Welcome, Guest. Please login or register.

Author Topic: An Old Folly  (Read 3417 times)

Tony Crisp

  • Global Moderator
  • Hero Member
  • *****
  • Posts: 3419
    • View Profile
    • Dreamhawk.com
An Old Folly
« on: March 04, 2018, 11:55:16 AM »
Ann

I was in a large, old house. It was pleasant, and interesting, being like an old “folly”. It had passages leading off all over the place that one could explore. I was being led up the stairs by a very wilful child. It wanted to explore the house, and was dragging me with it. As we went up the stairs, a man came out of a door and walked down past us. He looked at me as if to say, “Don’t go up”; or, “if you go up, be prepared.” He looked like a caretaker, but was very indistinct and shadowy.

The child led me on up however into what was like a loft where I had never been before. it was attached to, yet somehow distinct from the rest of the house. Also it was very light and filled with ancient books and objects. I looked at them and felt that there was something oriental and mysterious about them. Somehow they seemed like a treasure, all dusty, but full of wisdom about life.

Then the child went to a door that was split in two halves, a higher and lower. It could not get through the lower, but went out the top half.’

Tony Crisp

  • Global Moderator
  • Hero Member
  • *****
  • Posts: 3419
    • View Profile
    • Dreamhawk.com
Re: An Old Folly
« Reply #1 on: March 04, 2018, 12:00:32 PM »
The person who told me the dream is a young married woman in her twenties. whom I will call Ann. Ann was a student teacher until events led to marriage. An early child took her from college to the new discipline of parenthood and homemaking. This she enjoyed a great deal, but she also missed her other, college life, with its promise of a career.

In the dream, Ann sees herself in an ‘old folly’. Could this be the ‘folly’ of her sudden marriage due to pregnancy, and the inner struggle it led to? However, the old house is not oppressive, it has many passages and rooms possible of exploration, which in itself is an excellent description pictorially of Ann herself. At college Ann found her interests running here and there, exploring this, tasting that, building odd bits of information in any old way as her interest led her. So behind the image of the house we find a shrewd summing up of Ann.

Coming to the next part of the dream, we see that Ann is being led, or pulled along by a ‘wilful child’. When we first spoke of this dream, neither Ann nor I could understand even a part of it. As we talked, however, first of all the house, then the meaning of the child ‘ became clear. Just prior the dream, Ann had become deeply immersed in an evening class dealing with the works of T. S. Eliot.
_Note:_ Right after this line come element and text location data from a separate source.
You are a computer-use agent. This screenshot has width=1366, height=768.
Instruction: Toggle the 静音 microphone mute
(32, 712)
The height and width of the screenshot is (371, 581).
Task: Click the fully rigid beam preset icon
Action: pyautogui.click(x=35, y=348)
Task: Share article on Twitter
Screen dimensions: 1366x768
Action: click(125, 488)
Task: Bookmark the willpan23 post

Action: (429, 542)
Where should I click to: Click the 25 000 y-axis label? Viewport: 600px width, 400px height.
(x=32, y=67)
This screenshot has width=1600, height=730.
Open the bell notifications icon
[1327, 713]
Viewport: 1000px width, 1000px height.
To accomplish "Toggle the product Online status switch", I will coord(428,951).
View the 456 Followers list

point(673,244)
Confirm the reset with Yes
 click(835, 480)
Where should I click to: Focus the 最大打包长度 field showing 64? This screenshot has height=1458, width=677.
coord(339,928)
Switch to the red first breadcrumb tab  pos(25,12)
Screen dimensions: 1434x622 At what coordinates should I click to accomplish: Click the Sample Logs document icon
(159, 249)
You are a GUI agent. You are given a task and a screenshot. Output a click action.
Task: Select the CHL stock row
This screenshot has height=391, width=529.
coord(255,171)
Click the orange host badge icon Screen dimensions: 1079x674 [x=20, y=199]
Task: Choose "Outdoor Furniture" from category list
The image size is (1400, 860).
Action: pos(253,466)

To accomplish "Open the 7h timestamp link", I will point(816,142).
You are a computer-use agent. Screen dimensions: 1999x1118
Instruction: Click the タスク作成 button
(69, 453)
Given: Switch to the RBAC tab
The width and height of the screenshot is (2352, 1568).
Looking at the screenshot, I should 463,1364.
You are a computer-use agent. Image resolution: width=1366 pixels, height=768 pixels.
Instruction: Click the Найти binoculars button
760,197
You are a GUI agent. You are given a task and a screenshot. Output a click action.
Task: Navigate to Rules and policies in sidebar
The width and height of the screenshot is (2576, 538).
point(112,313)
The study had taken such a hold on her, that for some weeks she could think of nothing else but exploring the meaning of his poetry. She had literally been dragged along by her interest, and through it had discovered a new world of understanding about life and one’s relationship to it. At the time she had rather wondered where it was all leading to, but the dream clearly and distinctly outlines its possibilities. Her interest in Eliot is shown as a child, youthful urges that had previously not satisfied themselves in her other interests. These urges show her a part of herself (the house) she had never seen before.

The books and objects clearly depict the mystery about life and religion she found in her understanding of Eliot. While the man is seen as the more down to earth part of her, worrying lest she is swept away by her interest in ‘higher’ things. But it was only in this way that the child, her impetuous desire to explore and so ‘discover’ herself, found release. It could not get out of a lower door through interests in household pursuits, only through the higher door of self understanding.

Of course, when it is all written down, with all the meanings neatly explained, it looks so easy. It becomes obvious in the wider knowledge of Ann, and her inner feelings, what the dream is all about. In fact, it would now be difficult not to understand the dream. Yet it took Ann and I a good hour of conversation to unravel it. Of such are the mysteries of dreams made.